══ Dataset entries ══
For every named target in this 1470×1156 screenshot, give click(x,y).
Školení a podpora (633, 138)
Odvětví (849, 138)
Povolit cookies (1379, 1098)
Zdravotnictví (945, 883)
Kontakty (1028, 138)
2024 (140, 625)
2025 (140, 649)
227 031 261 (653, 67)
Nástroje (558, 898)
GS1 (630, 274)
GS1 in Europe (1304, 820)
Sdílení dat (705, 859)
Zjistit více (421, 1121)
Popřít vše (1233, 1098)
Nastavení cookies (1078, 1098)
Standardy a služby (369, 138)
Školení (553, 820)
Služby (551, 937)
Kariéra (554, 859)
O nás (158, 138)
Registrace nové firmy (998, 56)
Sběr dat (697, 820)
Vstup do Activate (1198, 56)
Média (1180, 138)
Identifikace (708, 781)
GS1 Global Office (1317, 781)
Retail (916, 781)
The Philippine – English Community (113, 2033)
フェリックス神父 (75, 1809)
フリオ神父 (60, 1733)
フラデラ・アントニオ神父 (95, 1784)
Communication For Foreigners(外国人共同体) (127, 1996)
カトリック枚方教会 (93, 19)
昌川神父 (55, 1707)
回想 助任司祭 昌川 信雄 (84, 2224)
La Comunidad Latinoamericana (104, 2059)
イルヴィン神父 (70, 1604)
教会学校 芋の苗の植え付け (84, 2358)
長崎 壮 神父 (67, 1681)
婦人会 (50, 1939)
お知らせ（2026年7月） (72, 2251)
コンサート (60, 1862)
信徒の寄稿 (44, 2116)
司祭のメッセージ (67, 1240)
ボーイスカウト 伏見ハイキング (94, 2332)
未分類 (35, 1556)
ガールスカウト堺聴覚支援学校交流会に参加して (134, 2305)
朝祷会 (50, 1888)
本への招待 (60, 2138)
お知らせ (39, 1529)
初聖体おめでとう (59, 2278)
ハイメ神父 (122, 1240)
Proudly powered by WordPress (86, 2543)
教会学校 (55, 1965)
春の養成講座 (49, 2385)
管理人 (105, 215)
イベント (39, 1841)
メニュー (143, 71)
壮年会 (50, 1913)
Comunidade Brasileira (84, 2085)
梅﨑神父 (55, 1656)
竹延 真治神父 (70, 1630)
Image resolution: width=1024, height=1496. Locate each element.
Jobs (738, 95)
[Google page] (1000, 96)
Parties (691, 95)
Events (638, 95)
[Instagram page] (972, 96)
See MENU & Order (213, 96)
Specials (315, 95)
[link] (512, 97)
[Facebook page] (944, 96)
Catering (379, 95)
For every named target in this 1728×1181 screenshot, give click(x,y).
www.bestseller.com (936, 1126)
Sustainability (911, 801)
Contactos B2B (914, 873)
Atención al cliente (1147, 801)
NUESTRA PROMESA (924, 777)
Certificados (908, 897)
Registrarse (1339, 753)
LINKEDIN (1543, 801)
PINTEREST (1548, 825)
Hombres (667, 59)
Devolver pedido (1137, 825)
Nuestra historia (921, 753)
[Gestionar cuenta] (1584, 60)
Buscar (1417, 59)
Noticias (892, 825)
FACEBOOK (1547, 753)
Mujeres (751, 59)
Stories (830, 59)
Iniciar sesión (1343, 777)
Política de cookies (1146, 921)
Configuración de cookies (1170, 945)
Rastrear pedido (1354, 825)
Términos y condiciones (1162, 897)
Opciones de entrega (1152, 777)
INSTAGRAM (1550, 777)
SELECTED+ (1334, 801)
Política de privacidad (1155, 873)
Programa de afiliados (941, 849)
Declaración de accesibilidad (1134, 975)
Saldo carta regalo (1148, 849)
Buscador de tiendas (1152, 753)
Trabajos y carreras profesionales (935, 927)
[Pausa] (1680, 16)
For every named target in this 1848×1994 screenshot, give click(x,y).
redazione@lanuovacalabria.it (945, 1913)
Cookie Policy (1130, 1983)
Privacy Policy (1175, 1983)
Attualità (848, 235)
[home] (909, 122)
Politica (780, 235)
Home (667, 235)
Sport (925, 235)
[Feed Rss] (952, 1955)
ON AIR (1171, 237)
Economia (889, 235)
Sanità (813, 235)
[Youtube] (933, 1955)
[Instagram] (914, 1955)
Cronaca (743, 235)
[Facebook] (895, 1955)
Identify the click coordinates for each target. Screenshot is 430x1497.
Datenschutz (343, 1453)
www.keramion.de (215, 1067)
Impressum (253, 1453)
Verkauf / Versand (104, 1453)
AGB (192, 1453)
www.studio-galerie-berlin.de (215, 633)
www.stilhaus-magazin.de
═══
» **How to complete this task**: All of the data above needs to be written out exactly.

» **Written solution**:
For every named target in this 1470×1156 screenshot, give click(x,y).
Školení a podpora (633, 138)
Odvětví (849, 138)
Povolit cookies (1379, 1098)
Zdravotnictví (945, 883)
Kontakty (1028, 138)
2024 (140, 625)
2025 (140, 649)
227 031 261 (653, 67)
Nástroje (558, 898)
GS1 (630, 274)
GS1 in Europe (1304, 820)
Sdílení dat (705, 859)
Zjistit více (421, 1121)
Popřít vše (1233, 1098)
Nastavení cookies (1078, 1098)
Standardy a služby (369, 138)
Školení (553, 820)
Služby (551, 937)
Kariéra (554, 859)
O nás (158, 138)
Registrace nové firmy (998, 56)
Sběr dat (697, 820)
Vstup do Activate (1198, 56)
Média (1180, 138)
Identifikace (708, 781)
GS1 Global Office (1317, 781)
Retail (916, 781)
The Philippine – English Community (113, 2033)
フェリックス神父 (75, 1809)
フリオ神父 (60, 1733)
フラデラ・アントニオ神父 (95, 1784)
Communication For Foreigners(外国人共同体) (127, 1996)
カトリック枚方教会 (93, 19)
昌川神父 (55, 1707)
回想 助任司祭 昌川 信雄 (84, 2224)
La Comunidad Latinoamericana (104, 2059)
イルヴィン神父 (70, 1604)
教会学校 芋の苗の植え付け (84, 2358)
長崎 壮 神父 (67, 1681)
婦人会 (50, 1939)
お知らせ（2026年7月） (72, 2251)
コンサート (60, 1862)
信徒の寄稿 (44, 2116)
司祭のメッセージ (67, 1240)
ボーイスカウト 伏見ハイキング (94, 2332)
未分類 (35, 1556)
ガールスカウト堺聴覚支援学校交流会に参加して (134, 2305)
朝祷会 (50, 1888)
本への招待 (60, 2138)
お知らせ (39, 1529)
初聖体おめでとう (59, 2278)
ハイメ神父 (122, 1240)
Proudly powered by WordPress (86, 2543)
教会学校 (55, 1965)
春の養成講座 (49, 2385)
管理人 (105, 215)
イベント (39, 1841)
メニュー (143, 71)
壮年会 (50, 1913)
Comunidade Brasileira (84, 2085)
梅﨑神父 (55, 1656)
竹延 真治神父 (70, 1630)
Image resolution: width=1024, height=1496. Locate each element.
Jobs (738, 95)
[Google page] (1000, 96)
Parties (691, 95)
Events (638, 95)
[Instagram page] (972, 96)
See MENU & Order (213, 96)
Specials (315, 95)
[link] (512, 97)
[Facebook page] (944, 96)
Catering (379, 95)
For every named target in this 1728×1181 screenshot, give click(x,y).
www.bestseller.com (936, 1126)
Sustainability (911, 801)
Contactos B2B (914, 873)
Atención al cliente (1147, 801)
NUESTRA PROMESA (924, 777)
Certificados (908, 897)
Registrarse (1339, 753)
LINKEDIN (1543, 801)
PINTEREST (1548, 825)
Hombres (667, 59)
Devolver pedido (1137, 825)
Nuestra historia (921, 753)
[Gestionar cuenta] (1584, 60)
Buscar (1417, 59)
Noticias (892, 825)
FACEBOOK (1547, 753)
Mujeres (751, 59)
Stories (830, 59)
Iniciar sesión (1343, 777)
Política de cookies (1146, 921)
Configuración de cookies (1170, 945)
Rastrear pedido (1354, 825)
Términos y condiciones (1162, 897)
Opciones de entrega (1152, 777)
INSTAGRAM (1550, 777)
SELECTED+ (1334, 801)
Política de privacidad (1155, 873)
Programa de afiliados (941, 849)
Declaración de accesibilidad (1134, 975)
Saldo carta regalo (1148, 849)
Buscador de tiendas (1152, 753)
Trabajos y carreras profesionales (935, 927)
[Pausa] (1680, 16)
For every named target in this 1848×1994 screenshot, give click(x,y).
redazione@lanuovacalabria.it (945, 1913)
Cookie Policy (1130, 1983)
Privacy Policy (1175, 1983)
Attualità (848, 235)
[home] (909, 122)
Politica (780, 235)
Home (667, 235)
Sport (925, 235)
[Feed Rss] (952, 1955)
ON AIR (1171, 237)
Economia (889, 235)
Sanità (813, 235)
[Youtube] (933, 1955)
[Instagram] (914, 1955)
Cronaca (743, 235)
[Facebook] (895, 1955)
Identify the click coordinates for each target. Screenshot is 430x1497.
Datenschutz (343, 1453)
www.keramion.de (215, 1067)
Impressum (253, 1453)
Verkauf / Versand (104, 1453)
AGB (192, 1453)
www.studio-galerie-berlin.de (215, 633)
www.stilhaus-magazin.de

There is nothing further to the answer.